**EXERCISES TO COMPLETE:**
1 – Repeat the part of the passage about Alex Tremulis starting at "Columnist Inez Robb’s" and ending at "sense of humor.", word for word.
2 – Reproduce the rows exactly, starting at the line containing "Select the Amélie Laurent row checkbox" and ending at the last row. Leave the pictures out.

Columnist Inez Robb’s Oct. 18, 1956, article said the Ford Motor Co. had not built a flying saucer yet, but they had a “Buck Rogers division” and its “chief ‘space man,’ dreamer and Buck Rogers” was Alex Tremulis, who was developing “Nucleon, the projected atom car.”

There’s a passage on flying saucers from the 20011 book, by Arvid Linde, Preston Tucker and Others: Tales of Brilliant Automotive Innovators and Innovations. We were unable to find anything to confirm it but did find supporting evidence that proves Alex Tremulis worked with models in his career, owned a camera, and had a sense of humor.

“Tremulis was a bit of a jester, and enthusiastic ufologist, too. ... It is rumored that a certain amount of UFO photographs that were ‘leaked’ to the press, were actually the creative work of cheeky Alex Tremulis. He often authored photo-collages that depicted UFOs over popular places in America. It is just possible that Tremulis is one of those responsible for the UFO-mania of the 1950s, and the hobby ufologist who still keep old newspaper cuttings with information about odd flying objects are simply naive victims of the fun-loving Tremulis.”

**INPUT DATA:**
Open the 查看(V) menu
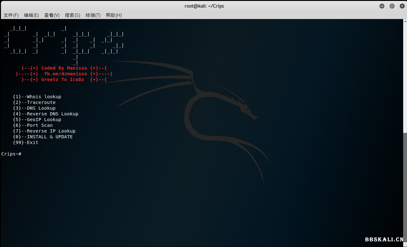This screenshot has width=407, height=247. pos(52,15)
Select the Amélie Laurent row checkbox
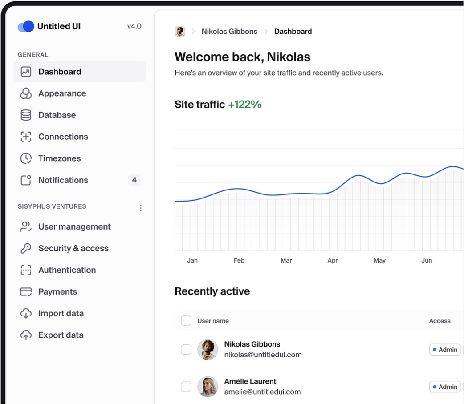This screenshot has width=464, height=404. click(186, 387)

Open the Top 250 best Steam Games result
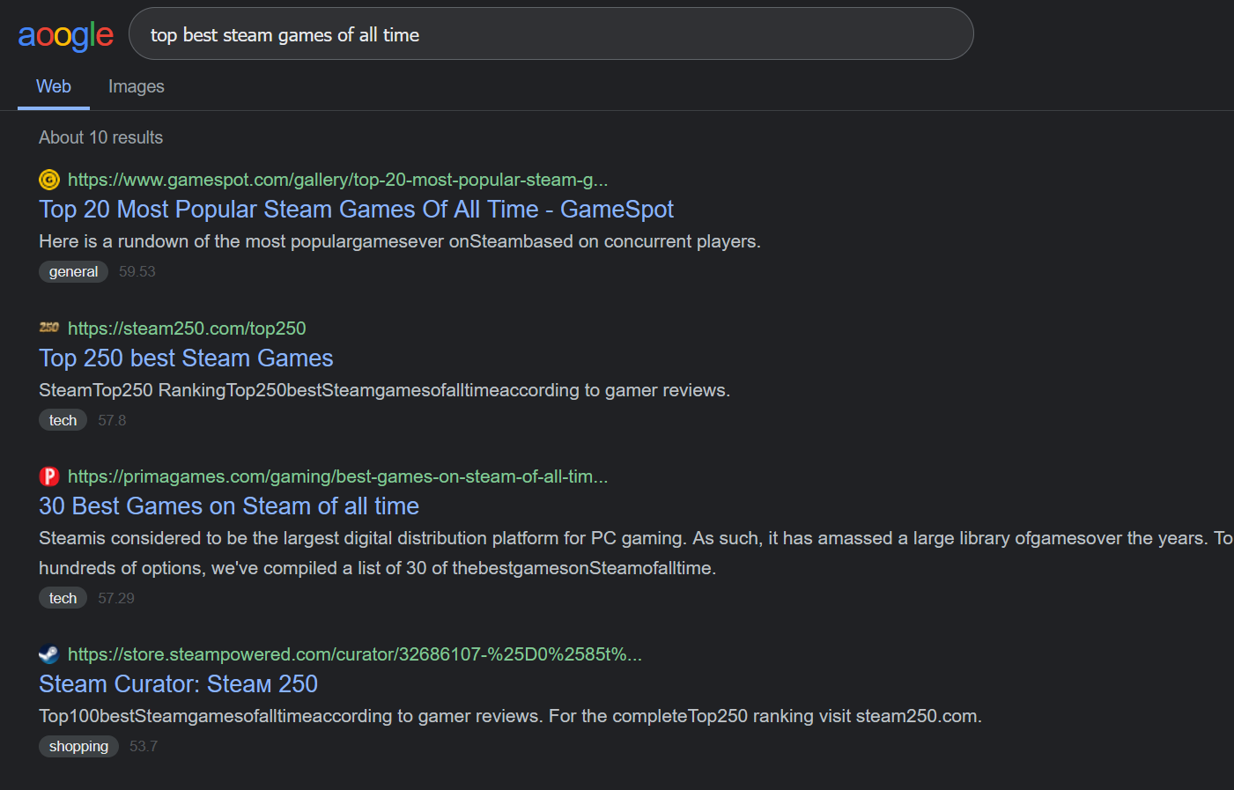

**ANSWERS IN ORDER:**
1 –
Columnist Inez Robb’s Oct. 18, 1956, article said the Ford Motor Co. had not built a flying saucer yet, but they had a “Buck Rogers division” and its “chief ‘space man,’ dreamer and Buck Rogers” was Alex Tremulis, who was developing “Nucleon, the projected atom car.”

There’s a passage on flying saucers from the 20011 book, by Arvid Linde, Preston Tucker and Others: Tales of Brilliant Automotive Innovators and Innovations. We were unable to find anything to confirm it but did find supporting evidence that proves Alex Tremulis worked with models in his career, owned a camera, and had a sense of humor.

2 –
Select the Amélie Laurent row checkbox
This screenshot has width=464, height=404. click(186, 387)

Open the Top 250 best Steam Games result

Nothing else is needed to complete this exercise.